Excerpt:
[BEGIN]

In Disco Elysium, too, a strike is a main point of contention for our player character and the district of Martinaise. On strike to make “every worker a member of the board,” the dockworkers of the Greater Revachol Industrial Harbor understand that their position is not one which can be met realistically by their bosses. Nevertheless the workers control access to their workplace, and can seemingly strike indefinitely with the support of their union – despite armed counter-organizer mercenaries who eventually kill members of the union in a climactic shootout. The literal idealism of the demand, to essentially turn the docks that the workers are employed at into a cooperative, is balanced by a sharp literary cynicism, characters engage with their own strike with a dual sensibility: first, of loyalty to their coworkers and the cause; and, second, a tongue-in-cheek knowledge that their goals are never going to be met.

[END]

Material shown:
[BEGIN]

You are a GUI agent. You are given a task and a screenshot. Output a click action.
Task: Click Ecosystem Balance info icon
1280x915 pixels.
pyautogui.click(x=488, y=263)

[END]
[BEGIN]

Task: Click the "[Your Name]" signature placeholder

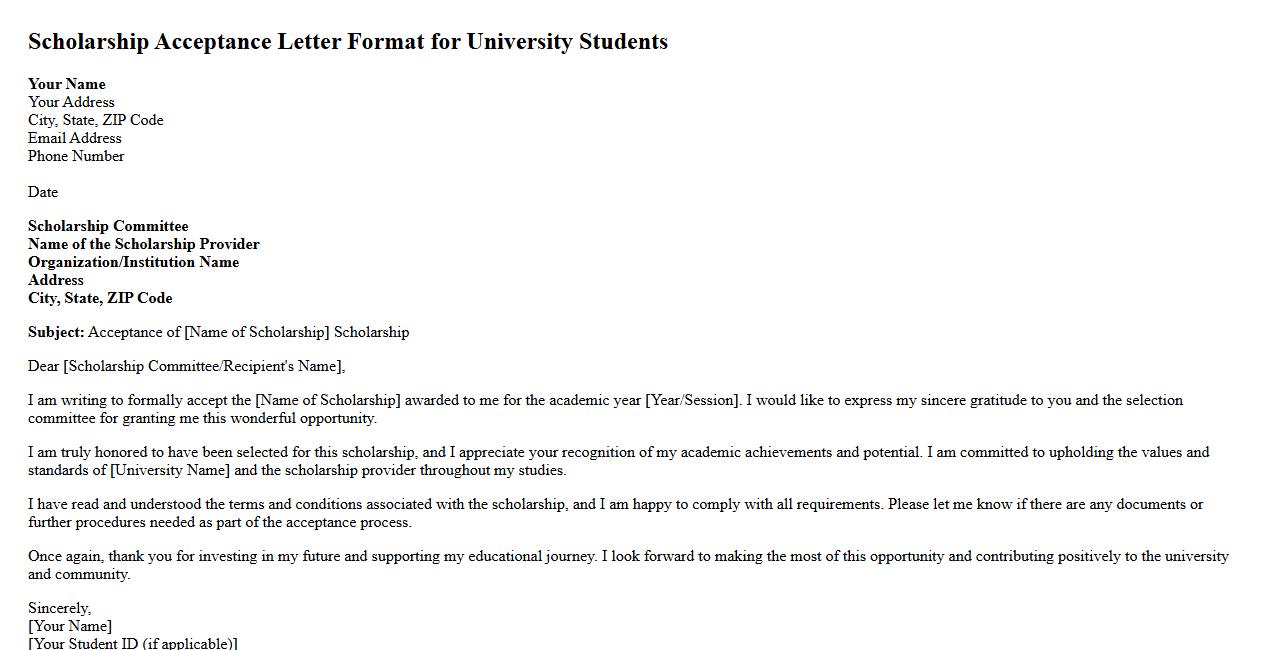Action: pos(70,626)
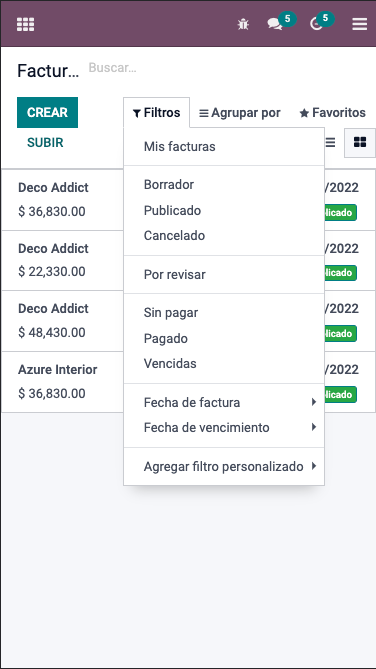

[END]

Rewrite the paragraph of the Disco Elysium excerpt that begins "In Disco Elysium, too" as a short bulleted list that keeps its main facts.

- In Disco Elysium, a strike is a main point of contention for the player character and the district of Martinaise.
- The dockworkers of the Greater Revachol Industrial Harbor strike to make "every worker a member of the board," knowing their bosses cannot realistically meet this demand.
- The workers control access to their workplace and, with their union's support, can seemingly strike indefinitely.
- Armed counter-organizer mercenaries eventually kill union members in a climactic shootout.
- The idealistic demand, essentially to turn the docks into a cooperative, is balanced by a sharp literary cynicism.
- Characters view their strike with both loyalty to their coworkers and the cause and a tongue-in-cheek knowledge that their goals will never be met.